*** Opening of Source passage ***

The Silverado Fire was a wildfire that burned in October and November 2020 in southern Orange County, California northeast of Irvine. The fire started on October 26 around 6:47 AM near Orange County Route S-18 (Santiago Canyon Road) and Silverado Canyon Road, fueled by strong Santa Ana winds gusting up to  and low humidity. Orange County Fire Authority Chief Brian Fennessy stated, "The winds were extraordinary even by Santa Ana standards. Fire spread is exceeding more than anything I've seen in my 44 years." The fire initially moved south from Loma Ridge toward the Orchard Hills, Northwood and Portola Springs communities of Irvine before moving southeast through Limestone Canyon and toward the communities of Foothill Ranch and Lake Forest. The fire burned in a path similar to that taken by the 2007 Santiago Fire, mostly through terrain that had not seen significant burning in the 13 years since that fire. 100% containment was announced on November 7, 2020.

The cause of the fire remains under investigation. Southern California Edison officials stated in a letter to the California Public Utilities Commission that they suspect a "lashing wire" in one of their telecommunication lines may have caused the fire.

Timeline
Mandatory evacuation orders were issued by the Orange County Fire Authority and CalFire for approximately 90,000 residents and schools in the area. The fire also caused California State Route 241 to temporarily shut down.

Although there were no civilian casualties, two Orange County firefighters, 26 year old Dylan Van Iwaarden and 31 year old Phi Le, were severely burned battling the wildfire, receiving second and third degree burns over half their bodies and hospitalized in critical condition. Van Iwaarden had burns on 65% of his body and Le had burns on 50% of his body. The firefighters were reportedly trapped by flames in what may have been a failed backburning attempt. Six other firefighters in the same crew reported singes to their hair and eyebrows. A socially distant blood drive was held in Santa Ana to help the firefighters, and over $215,000 was raised in two days via online crowdsourcing to aid with medical expenses.

*** Close of Source passage ***
*** Opening of Material provided ***

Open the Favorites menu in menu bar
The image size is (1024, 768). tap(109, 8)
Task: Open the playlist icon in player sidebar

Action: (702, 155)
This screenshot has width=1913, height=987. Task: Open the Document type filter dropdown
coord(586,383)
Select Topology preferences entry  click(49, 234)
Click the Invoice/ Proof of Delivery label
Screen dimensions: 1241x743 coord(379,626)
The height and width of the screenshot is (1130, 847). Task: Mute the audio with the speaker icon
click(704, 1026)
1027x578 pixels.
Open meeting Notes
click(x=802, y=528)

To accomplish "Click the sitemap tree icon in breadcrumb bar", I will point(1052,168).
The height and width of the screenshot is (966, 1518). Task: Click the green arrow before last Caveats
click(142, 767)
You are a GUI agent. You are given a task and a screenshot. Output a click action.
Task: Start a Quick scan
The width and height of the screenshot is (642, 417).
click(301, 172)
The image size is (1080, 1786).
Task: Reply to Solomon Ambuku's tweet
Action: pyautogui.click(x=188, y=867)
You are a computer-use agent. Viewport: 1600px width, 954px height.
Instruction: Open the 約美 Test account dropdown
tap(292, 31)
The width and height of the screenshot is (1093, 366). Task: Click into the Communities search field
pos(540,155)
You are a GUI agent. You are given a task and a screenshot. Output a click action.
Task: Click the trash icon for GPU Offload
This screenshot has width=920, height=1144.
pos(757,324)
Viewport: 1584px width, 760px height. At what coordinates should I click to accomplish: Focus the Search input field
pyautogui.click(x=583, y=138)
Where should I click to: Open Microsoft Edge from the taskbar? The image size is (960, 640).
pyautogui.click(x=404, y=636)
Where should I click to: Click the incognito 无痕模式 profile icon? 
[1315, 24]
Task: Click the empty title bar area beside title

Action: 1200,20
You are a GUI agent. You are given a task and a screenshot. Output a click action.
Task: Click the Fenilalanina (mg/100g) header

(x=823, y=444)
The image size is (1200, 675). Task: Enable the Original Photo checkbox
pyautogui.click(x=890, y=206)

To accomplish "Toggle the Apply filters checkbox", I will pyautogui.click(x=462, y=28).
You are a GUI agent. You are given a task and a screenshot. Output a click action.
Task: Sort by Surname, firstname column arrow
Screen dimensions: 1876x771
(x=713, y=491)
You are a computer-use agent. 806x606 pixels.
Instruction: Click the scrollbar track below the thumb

*** Close of Material provided ***

§ **Required actions**
• a. In the Silverado Fire passage, on what date was 100% containment announced?
• b. Write what comes next in the Silverado Fire passage, picking up after its final sentence.
The records were taken from a separate source, not from the Silverado Fire passage.

§ **Per-task answers**
• a. November 7, 2020.

• b.
On November 7, firefighters reached 100% containment of the fire. 

On February 17, 2021, firefighter Dylan Van Iwaarden was released from the Orange County Global Medical Center in Santa Ana after spending 114 days there, undergoing a medically induced coma and 17 surgeries.

Impact
The fire consumed 13,390 acres, destroying one structure and two minor structures, and damaging five others. The burn scar of the fire aided in the stoppage of the Bond Fire, another wildfire that took place in the area only a month later.

The fire partially destroyed a 6.1-acre area along Agua Chinon Creek and around Limestone Canyon Regional Park that had recently been the subject of a five-year project to restore the nature to its native setting. The seed farm facility used for the project was also burned during the wildfire. Some trees and vegetation were burned while others weren't in what officials described as a "checkerboard pattern" of damage.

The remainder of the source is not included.